Apache Spark for Fast Data Science (and Fast Python Integration!) at Scale

Abstract: We'll start with the basics of machine learning on Apache Spark: when to use it, how it works, and how it compares to all of your other favorite data science tooling.

You'll learn to use Spark (with Python) for statistics, modeling, inference, and model tuning. But you'll also get a peek behind the APIs: see why the pieces are arranged as they are, how to get the most out of the docs, open source ecosystem, third-party libraries, and solutions to common challenges.

By lunch, you will understand when, why, and how Spark fits into the data science world, and you'll be comfortable doing your own feature engineering and modeling with Spark.

We will then look at some of the newest features in Spark that allow elegant, high performance integration with your favorite Python tooling.
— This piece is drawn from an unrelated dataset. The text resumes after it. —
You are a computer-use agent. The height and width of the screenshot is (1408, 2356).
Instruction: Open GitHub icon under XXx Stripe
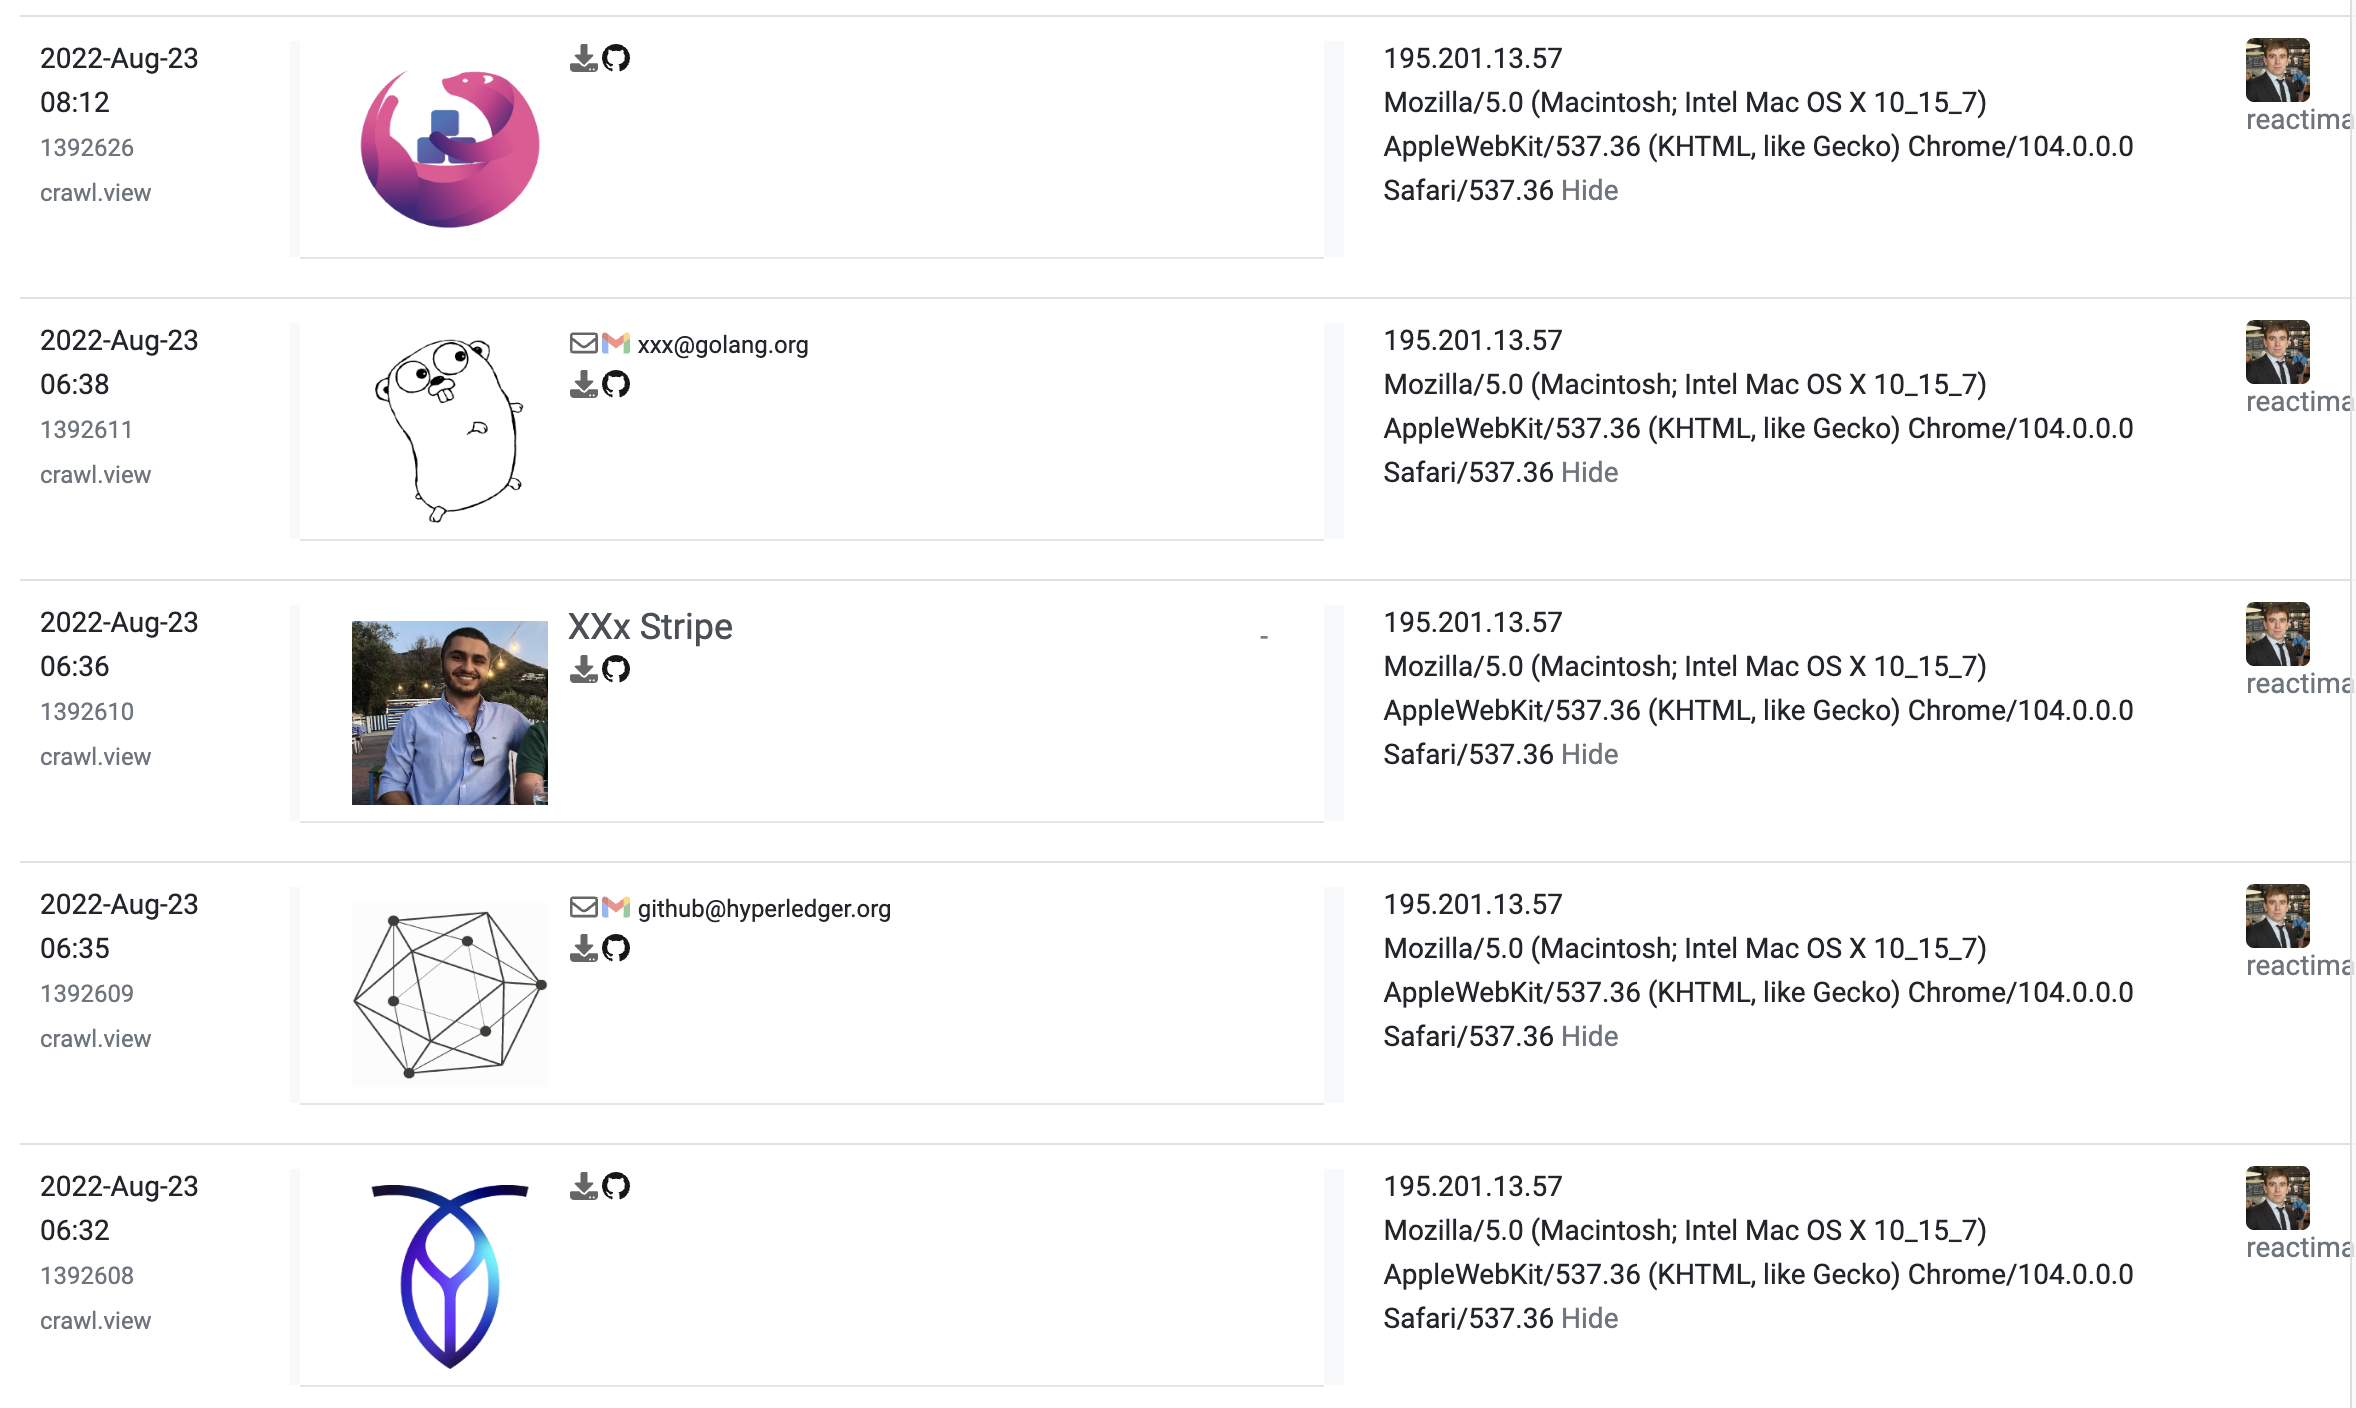(x=616, y=669)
We'll discuss distributed scheduling for popular libraries like TensorFlow, as well as fast model inference, traditionally a challenge with Spark. We'll even see how you can integrate Spark with Python+GPU computation on arrays (PyTorch) or dataframes (RapidsAI).

By the end of the day, you will be caught up on the latest, easiest, fastest, and most user friendly ways of applying Apache Spark in your job and/or research.

Bio: Adam Breindel consults and teaches widely on Apache Spark, big data engineering, and machine learning. He supports instructional initiatives and teaches as a senior instructor at Databricks, teaches classes on Apache Spark and on deep learning for O’Reilly, and runs a business helping large firms and startups implement data and ML architectures. Adam’s 20 years of engineering experience include streaming analytics, machine learning systems, and cluster management schedulers for some of the world’s largest banks, along with web, mobile, and embedded device apps for startups. His first full-time job in tech was on a neural-net-based fraud detection system for debit transactions, back in the bad old days when some neural nets were patented (!) and he’s much happier living in the age of amazing open-source data and ML tools today.